In 1971, by municipal law, the Faculty of Law of Sousa was founded. It became part of the Federal University of Paraíba (UFPB) in 1979 and later of the Federal University of Campina Grande (UFCG) in 2002. That same year, the Cine Gadelha theater opened, and in 1972 the São Gonçalo Irrigation Project was established. In that year’s elections, Gilberto Sarmento won against five opponents, and Clarence Pires was re-elected in 1976. In 1976, the Statue of Frei Damião was inaugurated, and the city adopted its current flag. Clarence’s term began on January 31, 1977, lasting six years. In 1980, Sousa reached 72,887 inhabitants, and for the first time, the urban population surpassed the rural one.

Clarence was succeeded by Nicodemos de Paiva Gadelha (1983–1988), João Estrela (1989–1992), and Mauro Abrantes Sobrinho (1993–1996). On July 10, 1991, the Sousa Esporte Clube was founded; it soon won the second division of the Paraíba Championship that same year and became state champion in the first division in 1994. On April 29, 1994, the districts of Aparecida, São Francisco, and Vieirópolis were emancipated and became municipalities. As a result, Sousa’s population fell from 79,135 in 1991 to 62,635 in 2000.

In 1997, João Estrela assumed the mayor’s office for the second time and, in 2000, became the first re-elected mayor in Sousa’s history. He governed until 2002, when he was removed from office by the Electoral Court. His runner-up, Salomão Benevides Gadelha, took office. In 2003, the Institute of Historical and Artistic Heritage of the State of Paraíba (IPHAEP) established the Historic Center of Sousa, ratified by state decree 25,030 of May 13, 2004, which listed as protected heritage sites the Church of Our Lady of Remedies, the Antônio Mariz Foundation, the Eucharistic Jesus Square, and the Our Lady Help of Christians School.

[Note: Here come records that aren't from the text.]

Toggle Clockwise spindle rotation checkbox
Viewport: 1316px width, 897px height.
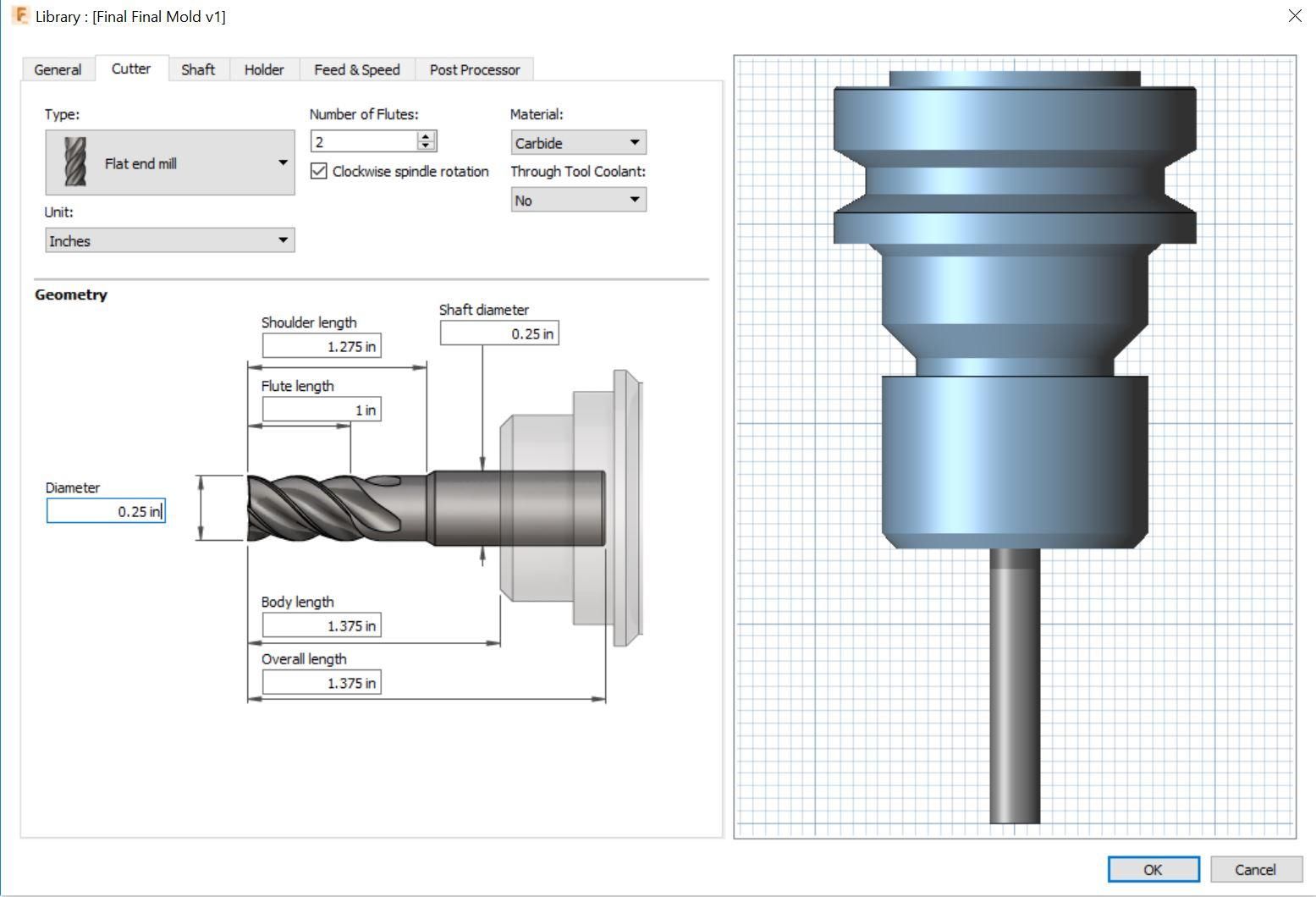point(319,171)
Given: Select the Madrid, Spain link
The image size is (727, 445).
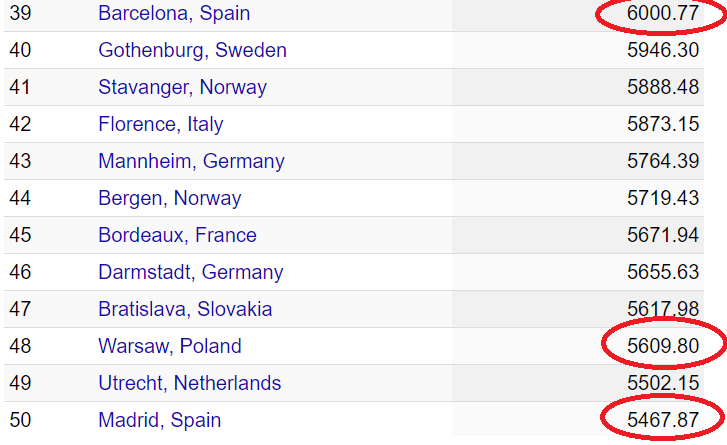Looking at the screenshot, I should pyautogui.click(x=159, y=421).
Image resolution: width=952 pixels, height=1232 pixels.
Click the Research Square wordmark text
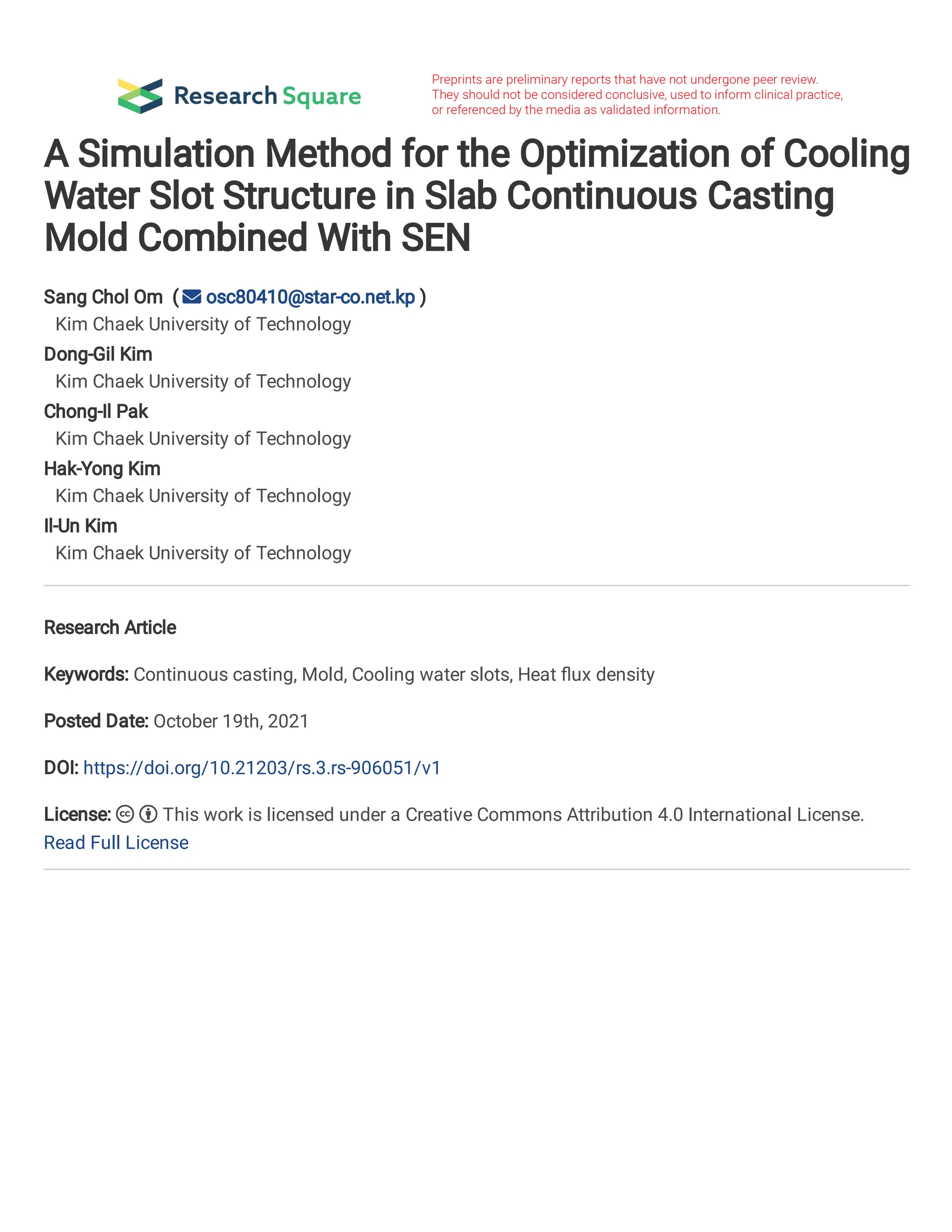[x=267, y=96]
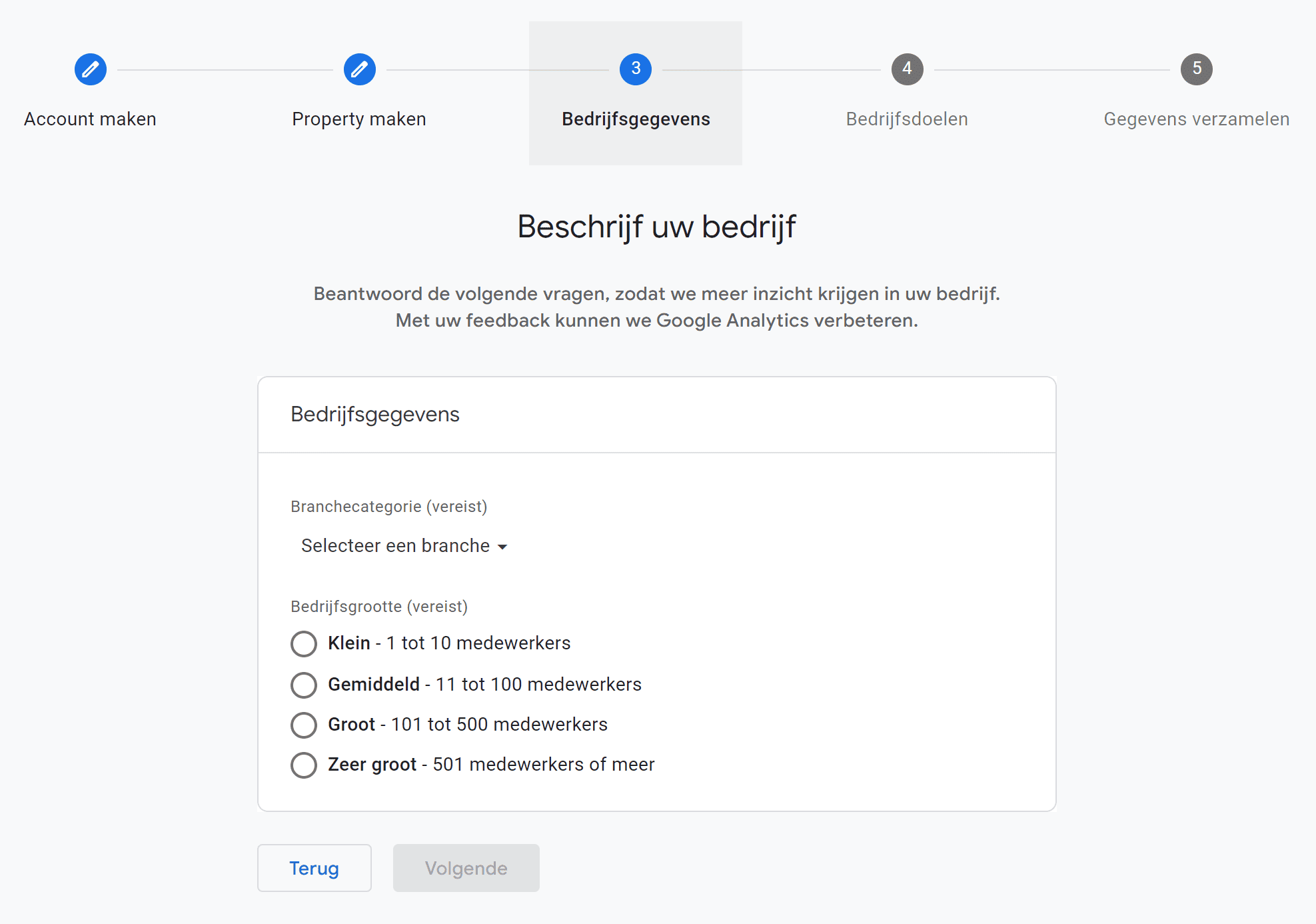The image size is (1316, 924).
Task: Open the Selecteer een branche dropdown
Action: coord(394,545)
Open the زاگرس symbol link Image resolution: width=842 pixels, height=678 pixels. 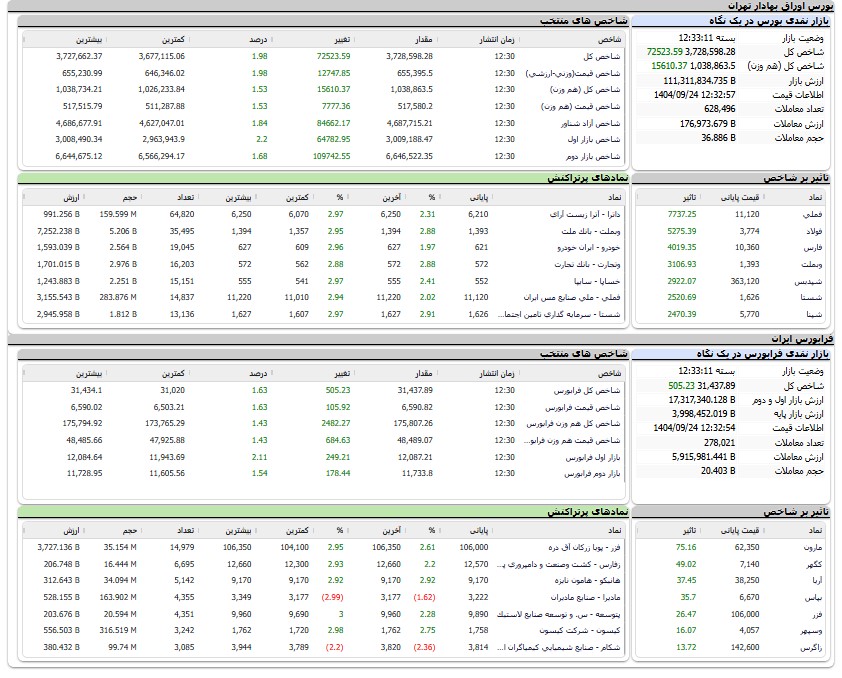(815, 647)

Salomão was re-elected in 2004 and succeeded by Fábio Tyrone (2009–2012). In 2013, former state deputy André Gadelha took office as mayor but failed to be re-elected in 2016, when Fábio Tyrone returned to power, re-elected in 2020 with just over 70% of valid votes. In the 2024 elections, Helder Carvalho was elected and took office on January 1, 2025.

==Climate==

Climate data for Sousa (São Gonçalo), Paraíba (1981–2010)
| Month | Jan | Feb | Mar | Apr | May | Jun | Jul | Aug | Sep | Oct | Nov | Dec | Year |
| Mean daily maximum °C (°F) | 33.6 (92.5) | 32.6 (90.7) | 32.1 (89.8) | 31.6 (88.9) | 31.2 (88.2) | 31.3 (88.3) | 31.9 (89.4) | 33.2 (91.8) | 34.7 (94.5) | 35.4 (95.7) | 35.4 (95.7) | 34.7 (94.5) | 33.1 (91.6) |
| Daily mean °C (°F) | 27.0 (80.6) | 26.4 (79.5) | 26.1 (79.0) | 25.9 (78.6) | 25.6 (78.1) | 25.1 (77.2) | 25.5 (77.9) | 26.5 (79.7) | 27.6 (81.7) | 27.9 (82.2) | 28.2 (82.8) | 27.8 (82.0) | 26.6 (79.9) |
| Mean daily minimum °C (°F) | 22.3 (72.1) | 21.9 (71.4) | 22.0 (71.6) | 21.8 (71.2) | 21.0 (69.8) | 19.5 (67.1) | 19.2 (66.6) | 19.9 (67.8) | 20.9 (69.6) | 21.5 (70.7) | 22.1 (71.8) | 22.1 (71.8) | 21.2 (70.2) |
| Average precipitation mm (inches) | 163.2 (6.43) | 163.5 (6.44) | 252.9 (9.96) | 181.4 (7.14) | 124.4 (4.90) | 37.8 (1.49) | 21.0 (0.83) | 10.7 (0.42) | 2.0 (0.08) | 9.9 (0.39) | 12.2 (0.48) | 71.2 (2.80) | 1,050.2 (41.35) |
| Average precipitation days (≥ 1.0 mm) | 10 | 10 | 14 | 12 | 9 | 4 | 3 | 2 | 0 | 1 | 1 | 5 | 71 |
| Average relative humidity (%) | 69.0 | 73.7 | 76.1 | 76.6 | 73.3 | 64.6 | 56.1 | 51.0 | 49.6 | 54.4 | 56.8 | 62.9 | 63.7 |
| Mean monthly sunshine hours | 261.7 | 235.2 | 253.3 | 248.8 | 253.6 | 251.8 | 262.8 | 291.6 | 294.9 | 315.6 | 303.6 | 283.7 | 3,256.6 |
Source: Instituto Nacional de Meteorologia

==Sports==
Sousa Esporte Clube is the municipality's football club.